Postoperative radical patients whose specimen had a) microscopic positive tumor cell margins (< 2mm from surgical margin) or b) extranodal capsular spread (perineural-vascular embolization) or c) two or more positive nodes
Postoperative radical neck patients must have received Radiotherapy (RT).
Performance status of ≥ 70 on the Karnofsky Performance Score (KPS) at screening.
Patients ≥ 18 years of age
Patients must have provided written informed consent prior to participation in the trial.
Patients must have demonstrated an educational level and a degree of understanding such that they could communicate effectively with the investigator.

Exclusion criteria

Patients that received any prior chemotherapy including mitomycin-C or porfiromycin.
Treatment with granulocyte, granulocyte-macrophage stimulating factor (G-CSF, GM-CSF) or Interleukin-11 within 30 days prior to start of RT.
RT within the treatment field for any malignancy within the past five years.
Patients who had any gross (visible or palpable) residual disease left after surgery.
Patients who met any of the following clinical laboratory criteria upon screening:
1. Granulocyte (neutrophil) count of < 1,500/cubic millimeters (mm3)
2. Platelets < 75,000/mm3
3. Prothrombin time (PT) and partial thromboplastin time (PTT) > 1.5 times the upper limit of normal (ULN) in seconds.

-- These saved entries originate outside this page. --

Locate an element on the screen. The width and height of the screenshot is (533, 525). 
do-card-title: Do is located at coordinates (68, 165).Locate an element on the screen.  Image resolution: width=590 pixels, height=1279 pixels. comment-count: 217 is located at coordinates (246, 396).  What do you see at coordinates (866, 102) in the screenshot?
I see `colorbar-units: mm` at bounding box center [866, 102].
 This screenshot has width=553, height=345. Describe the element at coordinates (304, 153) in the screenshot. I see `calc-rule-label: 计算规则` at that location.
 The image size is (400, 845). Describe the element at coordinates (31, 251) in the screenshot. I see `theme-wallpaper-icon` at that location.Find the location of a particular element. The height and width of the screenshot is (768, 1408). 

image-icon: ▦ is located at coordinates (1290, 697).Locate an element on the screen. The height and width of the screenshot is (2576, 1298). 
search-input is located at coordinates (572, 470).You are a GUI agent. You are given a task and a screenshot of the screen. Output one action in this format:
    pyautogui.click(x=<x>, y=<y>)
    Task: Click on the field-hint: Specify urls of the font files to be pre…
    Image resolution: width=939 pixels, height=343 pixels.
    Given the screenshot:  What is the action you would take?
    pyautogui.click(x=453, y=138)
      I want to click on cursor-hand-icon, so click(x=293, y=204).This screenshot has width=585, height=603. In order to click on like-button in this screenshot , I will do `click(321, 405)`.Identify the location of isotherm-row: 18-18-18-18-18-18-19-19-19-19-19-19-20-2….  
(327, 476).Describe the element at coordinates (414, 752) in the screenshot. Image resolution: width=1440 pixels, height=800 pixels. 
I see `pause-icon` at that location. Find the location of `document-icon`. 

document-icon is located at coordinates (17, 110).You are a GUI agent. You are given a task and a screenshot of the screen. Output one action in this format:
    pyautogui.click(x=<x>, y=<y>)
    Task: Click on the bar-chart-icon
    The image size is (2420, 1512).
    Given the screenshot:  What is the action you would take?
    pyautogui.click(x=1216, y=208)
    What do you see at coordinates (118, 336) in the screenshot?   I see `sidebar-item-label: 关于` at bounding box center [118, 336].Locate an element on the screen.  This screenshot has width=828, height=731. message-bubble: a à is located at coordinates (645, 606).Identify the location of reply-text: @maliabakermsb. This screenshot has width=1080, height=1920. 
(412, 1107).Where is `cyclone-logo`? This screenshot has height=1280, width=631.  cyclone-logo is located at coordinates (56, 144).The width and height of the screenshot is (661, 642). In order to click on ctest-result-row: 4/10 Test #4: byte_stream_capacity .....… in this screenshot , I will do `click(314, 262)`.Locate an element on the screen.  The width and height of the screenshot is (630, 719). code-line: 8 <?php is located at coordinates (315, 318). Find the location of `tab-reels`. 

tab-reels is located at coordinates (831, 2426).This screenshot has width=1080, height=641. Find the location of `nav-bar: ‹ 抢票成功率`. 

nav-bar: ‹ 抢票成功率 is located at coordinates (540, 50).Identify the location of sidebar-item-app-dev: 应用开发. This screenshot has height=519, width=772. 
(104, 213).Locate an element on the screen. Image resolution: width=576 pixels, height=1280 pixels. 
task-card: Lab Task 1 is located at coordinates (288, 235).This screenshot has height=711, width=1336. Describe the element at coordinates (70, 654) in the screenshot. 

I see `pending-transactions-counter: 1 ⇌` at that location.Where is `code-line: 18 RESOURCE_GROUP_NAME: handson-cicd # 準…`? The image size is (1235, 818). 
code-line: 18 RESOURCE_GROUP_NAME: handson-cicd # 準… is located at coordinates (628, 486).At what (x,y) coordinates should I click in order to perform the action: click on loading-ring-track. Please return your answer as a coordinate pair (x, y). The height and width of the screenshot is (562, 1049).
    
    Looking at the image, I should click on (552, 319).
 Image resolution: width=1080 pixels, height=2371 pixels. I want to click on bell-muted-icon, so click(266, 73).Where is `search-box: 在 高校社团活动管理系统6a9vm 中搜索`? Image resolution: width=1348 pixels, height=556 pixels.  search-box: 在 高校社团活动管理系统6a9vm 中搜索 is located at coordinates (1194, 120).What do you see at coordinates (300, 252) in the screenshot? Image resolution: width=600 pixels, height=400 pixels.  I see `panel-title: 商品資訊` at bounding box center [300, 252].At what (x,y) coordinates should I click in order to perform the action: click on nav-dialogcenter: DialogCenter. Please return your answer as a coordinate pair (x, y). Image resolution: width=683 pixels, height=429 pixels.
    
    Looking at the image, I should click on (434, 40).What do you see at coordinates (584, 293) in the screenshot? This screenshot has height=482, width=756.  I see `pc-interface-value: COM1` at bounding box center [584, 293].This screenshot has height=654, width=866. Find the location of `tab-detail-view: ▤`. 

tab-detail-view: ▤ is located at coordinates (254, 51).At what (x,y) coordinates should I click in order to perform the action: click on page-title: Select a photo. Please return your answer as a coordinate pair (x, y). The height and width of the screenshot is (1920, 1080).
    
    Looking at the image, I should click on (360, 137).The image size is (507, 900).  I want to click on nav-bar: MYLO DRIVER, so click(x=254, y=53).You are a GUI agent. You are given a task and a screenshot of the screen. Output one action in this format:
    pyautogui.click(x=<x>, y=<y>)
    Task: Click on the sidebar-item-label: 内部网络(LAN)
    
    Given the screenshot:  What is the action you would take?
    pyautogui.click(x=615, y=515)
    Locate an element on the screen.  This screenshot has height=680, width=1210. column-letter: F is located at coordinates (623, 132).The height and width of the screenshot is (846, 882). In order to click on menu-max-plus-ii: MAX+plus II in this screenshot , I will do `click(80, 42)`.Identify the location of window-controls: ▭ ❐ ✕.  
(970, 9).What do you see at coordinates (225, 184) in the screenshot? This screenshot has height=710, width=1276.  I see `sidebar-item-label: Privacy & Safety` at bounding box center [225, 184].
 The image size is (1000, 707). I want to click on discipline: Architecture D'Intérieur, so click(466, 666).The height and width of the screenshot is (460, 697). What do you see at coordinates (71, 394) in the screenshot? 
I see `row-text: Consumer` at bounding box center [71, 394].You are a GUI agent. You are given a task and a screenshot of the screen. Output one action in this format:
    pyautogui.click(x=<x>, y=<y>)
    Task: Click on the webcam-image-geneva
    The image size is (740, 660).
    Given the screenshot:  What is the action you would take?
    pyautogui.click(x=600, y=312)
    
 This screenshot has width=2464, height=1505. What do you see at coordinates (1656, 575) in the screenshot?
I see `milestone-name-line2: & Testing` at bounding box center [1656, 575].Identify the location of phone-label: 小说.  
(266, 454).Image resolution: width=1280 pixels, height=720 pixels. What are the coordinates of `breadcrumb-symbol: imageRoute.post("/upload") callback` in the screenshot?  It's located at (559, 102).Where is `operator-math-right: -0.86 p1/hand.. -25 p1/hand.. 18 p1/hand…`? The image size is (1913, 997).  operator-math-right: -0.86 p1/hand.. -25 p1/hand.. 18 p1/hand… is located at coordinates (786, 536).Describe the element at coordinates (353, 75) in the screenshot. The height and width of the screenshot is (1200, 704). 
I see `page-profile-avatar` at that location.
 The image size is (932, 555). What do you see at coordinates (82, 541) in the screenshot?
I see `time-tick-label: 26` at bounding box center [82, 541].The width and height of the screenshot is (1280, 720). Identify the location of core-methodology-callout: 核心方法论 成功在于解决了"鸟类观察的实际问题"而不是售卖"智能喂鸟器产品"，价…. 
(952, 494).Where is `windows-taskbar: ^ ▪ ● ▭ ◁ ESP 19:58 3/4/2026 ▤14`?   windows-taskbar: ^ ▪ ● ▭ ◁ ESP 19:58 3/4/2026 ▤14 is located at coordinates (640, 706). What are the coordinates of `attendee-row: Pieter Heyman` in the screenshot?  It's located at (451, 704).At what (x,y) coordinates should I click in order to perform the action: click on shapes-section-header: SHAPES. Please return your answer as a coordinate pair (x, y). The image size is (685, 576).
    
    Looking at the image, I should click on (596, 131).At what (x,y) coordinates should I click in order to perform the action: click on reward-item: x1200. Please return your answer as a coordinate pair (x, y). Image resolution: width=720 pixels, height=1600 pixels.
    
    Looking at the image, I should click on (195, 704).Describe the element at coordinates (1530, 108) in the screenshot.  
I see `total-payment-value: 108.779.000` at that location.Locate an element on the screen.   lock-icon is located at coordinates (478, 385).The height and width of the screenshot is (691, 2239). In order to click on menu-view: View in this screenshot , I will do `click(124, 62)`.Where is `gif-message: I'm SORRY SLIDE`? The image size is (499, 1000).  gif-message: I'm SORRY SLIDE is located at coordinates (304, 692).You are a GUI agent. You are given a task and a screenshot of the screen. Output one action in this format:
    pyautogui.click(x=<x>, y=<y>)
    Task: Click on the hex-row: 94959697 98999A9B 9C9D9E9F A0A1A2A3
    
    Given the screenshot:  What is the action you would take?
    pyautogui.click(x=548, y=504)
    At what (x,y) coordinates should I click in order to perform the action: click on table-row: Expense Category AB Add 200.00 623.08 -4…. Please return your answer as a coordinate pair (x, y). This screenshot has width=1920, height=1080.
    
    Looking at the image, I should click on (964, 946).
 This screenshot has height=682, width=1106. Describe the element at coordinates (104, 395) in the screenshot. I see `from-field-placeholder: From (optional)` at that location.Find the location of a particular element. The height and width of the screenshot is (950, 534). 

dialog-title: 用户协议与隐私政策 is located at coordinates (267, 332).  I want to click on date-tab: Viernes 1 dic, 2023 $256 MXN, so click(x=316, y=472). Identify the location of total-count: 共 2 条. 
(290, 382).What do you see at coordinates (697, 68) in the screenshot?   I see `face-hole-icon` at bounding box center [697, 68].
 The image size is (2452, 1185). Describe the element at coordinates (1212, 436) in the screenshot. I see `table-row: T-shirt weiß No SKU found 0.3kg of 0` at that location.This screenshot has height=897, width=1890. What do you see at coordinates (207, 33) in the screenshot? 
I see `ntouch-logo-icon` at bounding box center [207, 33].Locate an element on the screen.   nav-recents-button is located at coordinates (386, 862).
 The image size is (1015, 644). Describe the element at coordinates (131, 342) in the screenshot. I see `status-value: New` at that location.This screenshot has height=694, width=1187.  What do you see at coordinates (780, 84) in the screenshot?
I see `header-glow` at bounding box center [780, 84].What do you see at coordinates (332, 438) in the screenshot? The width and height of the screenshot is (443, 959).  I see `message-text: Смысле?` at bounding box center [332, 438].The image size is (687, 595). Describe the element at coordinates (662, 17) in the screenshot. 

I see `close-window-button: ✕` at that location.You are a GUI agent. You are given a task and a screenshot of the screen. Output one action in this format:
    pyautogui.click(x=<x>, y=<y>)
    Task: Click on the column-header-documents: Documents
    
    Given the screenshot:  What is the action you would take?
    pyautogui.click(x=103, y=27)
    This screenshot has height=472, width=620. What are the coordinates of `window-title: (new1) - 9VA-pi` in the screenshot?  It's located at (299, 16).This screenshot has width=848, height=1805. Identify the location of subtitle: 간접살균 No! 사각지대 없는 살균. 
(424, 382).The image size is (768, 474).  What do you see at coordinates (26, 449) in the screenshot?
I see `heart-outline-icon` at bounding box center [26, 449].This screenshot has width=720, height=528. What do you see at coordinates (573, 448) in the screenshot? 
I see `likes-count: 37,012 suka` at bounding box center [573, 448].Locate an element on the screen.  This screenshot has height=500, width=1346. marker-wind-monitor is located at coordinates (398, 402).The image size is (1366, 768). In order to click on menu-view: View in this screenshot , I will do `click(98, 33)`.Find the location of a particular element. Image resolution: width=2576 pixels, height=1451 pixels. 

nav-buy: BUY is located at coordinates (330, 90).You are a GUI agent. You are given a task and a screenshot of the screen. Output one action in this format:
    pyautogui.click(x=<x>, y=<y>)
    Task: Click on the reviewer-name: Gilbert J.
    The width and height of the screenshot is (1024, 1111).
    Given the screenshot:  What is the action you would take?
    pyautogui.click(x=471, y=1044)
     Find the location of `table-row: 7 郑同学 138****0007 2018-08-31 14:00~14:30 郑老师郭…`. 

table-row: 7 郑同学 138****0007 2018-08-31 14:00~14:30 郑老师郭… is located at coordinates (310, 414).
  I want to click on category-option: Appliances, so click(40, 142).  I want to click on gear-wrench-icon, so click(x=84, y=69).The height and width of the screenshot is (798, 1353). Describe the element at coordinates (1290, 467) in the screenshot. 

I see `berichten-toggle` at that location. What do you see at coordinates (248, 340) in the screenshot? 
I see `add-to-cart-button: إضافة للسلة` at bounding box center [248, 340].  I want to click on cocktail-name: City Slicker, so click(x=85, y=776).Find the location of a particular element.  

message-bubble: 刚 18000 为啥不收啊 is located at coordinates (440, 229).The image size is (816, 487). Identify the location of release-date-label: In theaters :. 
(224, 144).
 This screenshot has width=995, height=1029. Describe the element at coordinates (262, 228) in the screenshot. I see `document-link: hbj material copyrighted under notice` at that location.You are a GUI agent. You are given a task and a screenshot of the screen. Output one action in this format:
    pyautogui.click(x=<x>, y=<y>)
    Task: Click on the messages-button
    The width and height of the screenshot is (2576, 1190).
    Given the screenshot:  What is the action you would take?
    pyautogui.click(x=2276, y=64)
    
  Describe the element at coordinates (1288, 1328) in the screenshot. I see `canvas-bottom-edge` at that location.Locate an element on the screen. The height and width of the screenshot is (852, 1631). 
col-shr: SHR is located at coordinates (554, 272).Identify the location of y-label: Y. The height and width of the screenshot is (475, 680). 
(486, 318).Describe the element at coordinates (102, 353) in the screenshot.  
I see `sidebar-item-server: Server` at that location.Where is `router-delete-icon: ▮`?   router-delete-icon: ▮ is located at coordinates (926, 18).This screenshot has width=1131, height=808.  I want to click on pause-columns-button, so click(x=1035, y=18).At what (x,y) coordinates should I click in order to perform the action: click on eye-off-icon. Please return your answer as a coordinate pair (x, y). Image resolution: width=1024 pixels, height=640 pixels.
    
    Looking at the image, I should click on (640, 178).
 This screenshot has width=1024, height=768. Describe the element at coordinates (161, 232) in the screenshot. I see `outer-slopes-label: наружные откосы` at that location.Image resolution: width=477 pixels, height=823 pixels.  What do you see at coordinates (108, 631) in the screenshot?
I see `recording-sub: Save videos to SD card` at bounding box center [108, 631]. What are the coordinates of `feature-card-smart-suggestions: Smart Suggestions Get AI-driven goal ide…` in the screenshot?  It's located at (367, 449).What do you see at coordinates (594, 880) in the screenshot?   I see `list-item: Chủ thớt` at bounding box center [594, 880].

Women who were pregnant or nursing.
Women of childbearing potential who were unwilling to utilise a medically acceptable method of contraception (oral contraceptives, intrauterine devices, diaphragm or subdermal implants eg: Norplant®).
Other malignancies active within the past five years (other than basal or squamous cell carcinomas of the skin outside the planned radiation portals, or in situ carcinoma of the cervix).
The presence of more than one primary tumor or presence of distant metastases.
The presence of any other life-threatening illness, such a severe chronic lung, liver, or heart disease that would be expected to be fatal within five years, regardless of the patient's cancer status.
Patients who participated in a clinical trial with another investigational drug or treatment 30 days prior to screening.